* **DOCUMENT EXTRACT**:
────────────────────────────────────────

Wednesday, October 07, 2009

Submission to the Qld Government on its Proposed Gas Reservation Policy (1)

SUMMARY

Queensland's reserves of Coal Seam Gas (CSG) are a major asset.  Development of the gas may have been assisted by regulations that require 13/15 per cent of electricity in the state to be generated by gas.  Some deposits may also benefit from a subsidy if they are classified as a "renewable" form of Energy under the Commonwealth's Renewable Energy (Electricity) Act 2009.

Queensland's CSG reserves are likely to be greater than Australian (conventional) natural gas reserves.  Already, even though the industry is in its infancy, Queensland has become a net gas exporter to other states.  Proposals are in train for major facilities geared to international exports.

The proposal by the Queensland Government to reserve a portion of the state's gas for domestic consumption would retard the development of the CSG industry.  Moreover, notwithstanding its intent, such a policy would increase prices to domestic customers.

The proposal would add to the costs and risks of proving up sufficient reserves necessary to ensure an export-oriented project is bankable.  In the process this would also mean a reduced availability of gas for domestic uses.

────────────────────────────────────────

* **DATA LINES**:
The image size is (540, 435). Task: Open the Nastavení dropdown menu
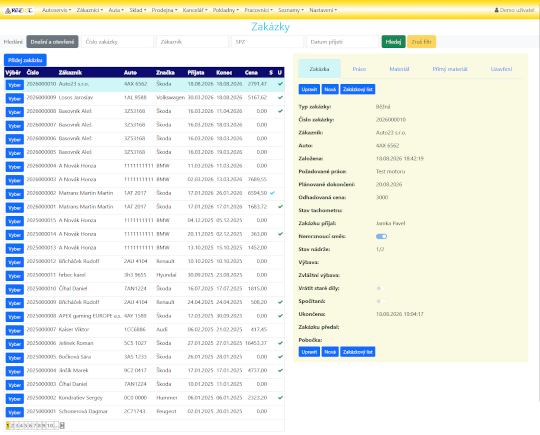coord(323,10)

────────────────────────────────────────

* **WHAT YOU WILL DO**:
• A. Please write out the passage of the gas reservation submission above from "Queensland's CSG reserves" to "to domestic customers.".
• B. Decide whether each statement agrees with the gas reservation submission. Answer yes or no for each, quoting the deciding words. (i) Queensland has become a net gas exporter to other states. (ii) The proposed policy would lower prices for domestic customers. (iii) Queensland's CSG reserves are likely to be smaller than Australian conventional natural gas reserves.
• C. In the gas reservation submission, which Commonwealth act could classify some deposits as a "renewable" form of energy?

* **SOLUTIONS BY TASK**:
• A.
Queensland's CSG reserves are likely to be greater than Australian (conventional) natural gas reserves.  Already, even though the industry is in its infancy, Queensland has become a net gas exporter to other states.  Proposals are in train for major facilities geared to international exports.

The proposal by the Queensland Government to reserve a portion of the state's gas for domestic consumption would retard the development of the CSG industry.  Moreover, notwithstanding its intent, such a policy would increase prices to domestic customers.

• B.
(i) Yes: "Queensland has become a net gas exporter to other states."
(ii) No: "such a policy would increase prices to domestic customers."
(iii) No: "Queensland's CSG reserves are likely to be greater than Australian (conventional) natural gas reserves."

• C. The Renewable Energy (Electricity) Act 2009.